Among the records that follow, find each line holding the word "computer" and copy it.

[Stored items]

----------

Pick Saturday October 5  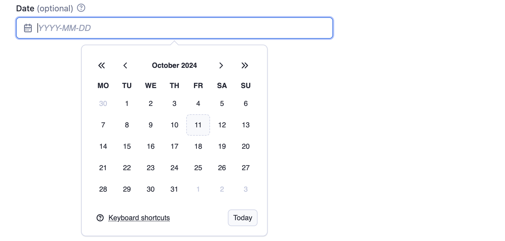coord(222,104)
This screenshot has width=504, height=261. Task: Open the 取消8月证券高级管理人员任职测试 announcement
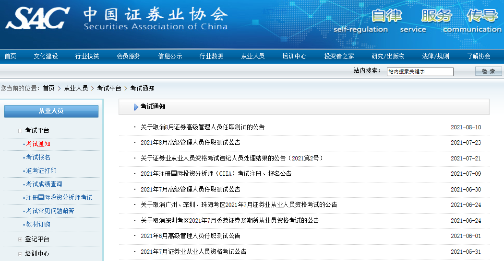(x=202, y=127)
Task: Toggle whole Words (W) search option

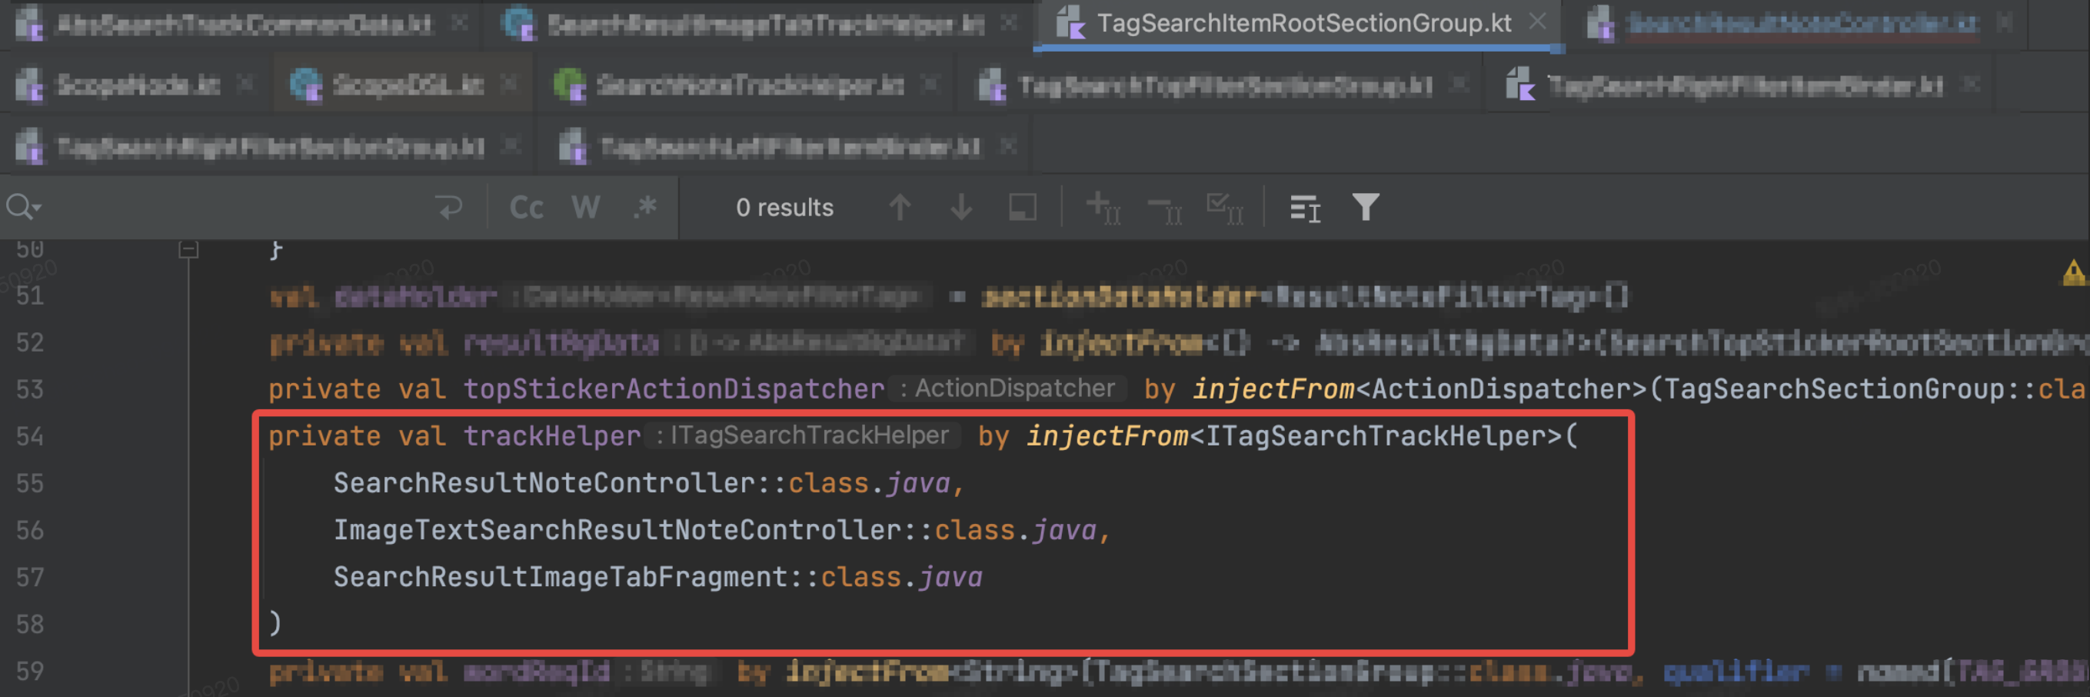Action: click(x=585, y=208)
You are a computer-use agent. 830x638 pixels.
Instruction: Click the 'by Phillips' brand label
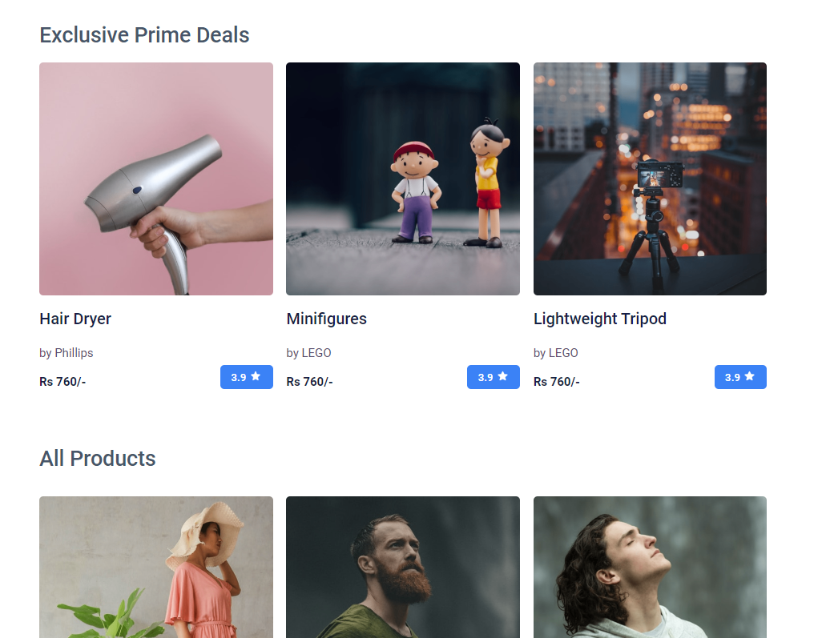point(66,353)
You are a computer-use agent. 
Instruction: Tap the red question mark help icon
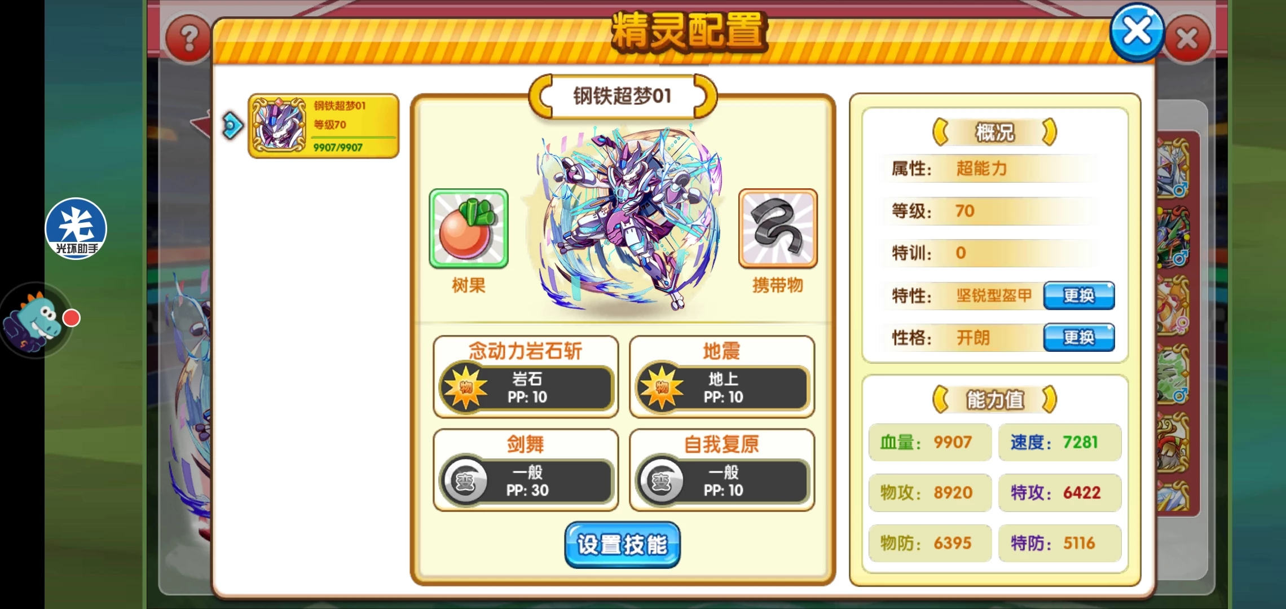[x=189, y=39]
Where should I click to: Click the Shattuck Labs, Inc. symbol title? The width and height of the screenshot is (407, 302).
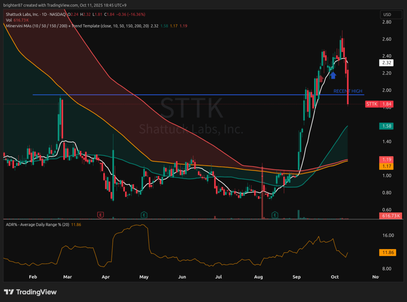pos(23,14)

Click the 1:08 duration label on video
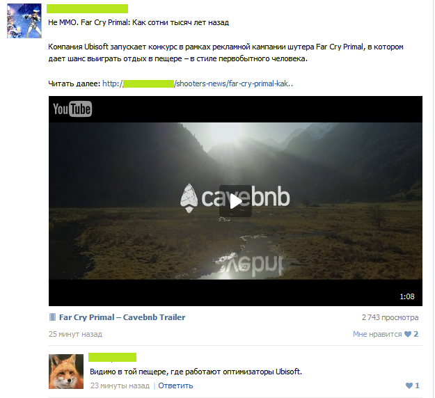407,297
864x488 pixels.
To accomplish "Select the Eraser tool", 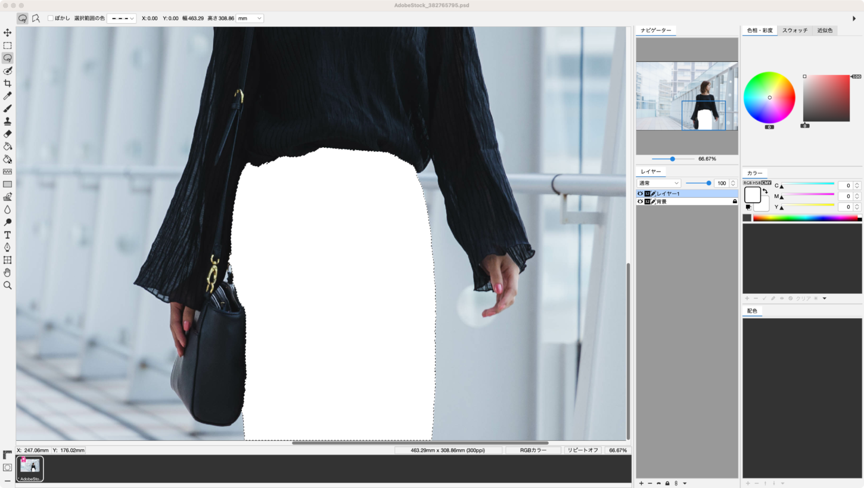I will [8, 134].
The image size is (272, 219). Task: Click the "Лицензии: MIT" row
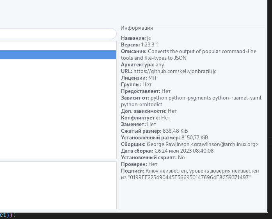(139, 78)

----------

▶ **Output below**:
You are a computer-use agent. 830x638 pixels.
You are a computer-use agent. 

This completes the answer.